= Given records =
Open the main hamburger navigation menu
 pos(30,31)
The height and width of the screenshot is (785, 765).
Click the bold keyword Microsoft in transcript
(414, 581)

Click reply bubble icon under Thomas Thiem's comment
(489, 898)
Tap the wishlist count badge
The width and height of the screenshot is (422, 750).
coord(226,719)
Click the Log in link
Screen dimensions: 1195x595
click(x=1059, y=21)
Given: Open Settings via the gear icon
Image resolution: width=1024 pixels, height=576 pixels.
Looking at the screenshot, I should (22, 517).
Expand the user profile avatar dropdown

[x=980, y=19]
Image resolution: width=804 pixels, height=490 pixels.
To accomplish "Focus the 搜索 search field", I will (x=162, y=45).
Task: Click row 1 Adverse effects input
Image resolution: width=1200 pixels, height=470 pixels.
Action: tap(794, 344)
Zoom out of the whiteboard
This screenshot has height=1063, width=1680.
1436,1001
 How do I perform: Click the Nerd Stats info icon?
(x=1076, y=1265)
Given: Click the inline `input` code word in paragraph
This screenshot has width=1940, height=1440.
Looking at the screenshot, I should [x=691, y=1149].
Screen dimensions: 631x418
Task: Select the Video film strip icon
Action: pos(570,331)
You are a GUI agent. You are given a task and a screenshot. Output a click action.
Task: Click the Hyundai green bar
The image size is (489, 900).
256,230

= Directions =
Rewrite all the items above, changing "hamburger navigation menu" to "side menu" and leaving everything else as it is.

= Finished answer =
Open the main side menu
 pos(30,31)
The height and width of the screenshot is (785, 765).
Click the bold keyword Microsoft in transcript
(414, 581)

Click reply bubble icon under Thomas Thiem's comment
(489, 898)
Tap the wishlist count badge
The width and height of the screenshot is (422, 750).
coord(226,719)
Click the Log in link
Screen dimensions: 1195x595
click(x=1059, y=21)
Given: Open Settings via the gear icon
Image resolution: width=1024 pixels, height=576 pixels.
Looking at the screenshot, I should (22, 517).
Expand the user profile avatar dropdown

[x=980, y=19]
Image resolution: width=804 pixels, height=490 pixels.
To accomplish "Focus the 搜索 search field", I will (x=162, y=45).
Task: Click row 1 Adverse effects input
Image resolution: width=1200 pixels, height=470 pixels.
Action: tap(794, 344)
Zoom out of the whiteboard
This screenshot has height=1063, width=1680.
1436,1001
 How do I perform: Click the Nerd Stats info icon?
(x=1076, y=1265)
Given: Click the inline `input` code word in paragraph
This screenshot has width=1940, height=1440.
Looking at the screenshot, I should [x=691, y=1149].
Screen dimensions: 631x418
Task: Select the Video film strip icon
Action: pos(570,331)
You are a GUI agent. You are given a task and a screenshot. Output a click action.
Task: Click the Hyundai green bar
The image size is (489, 900).
256,230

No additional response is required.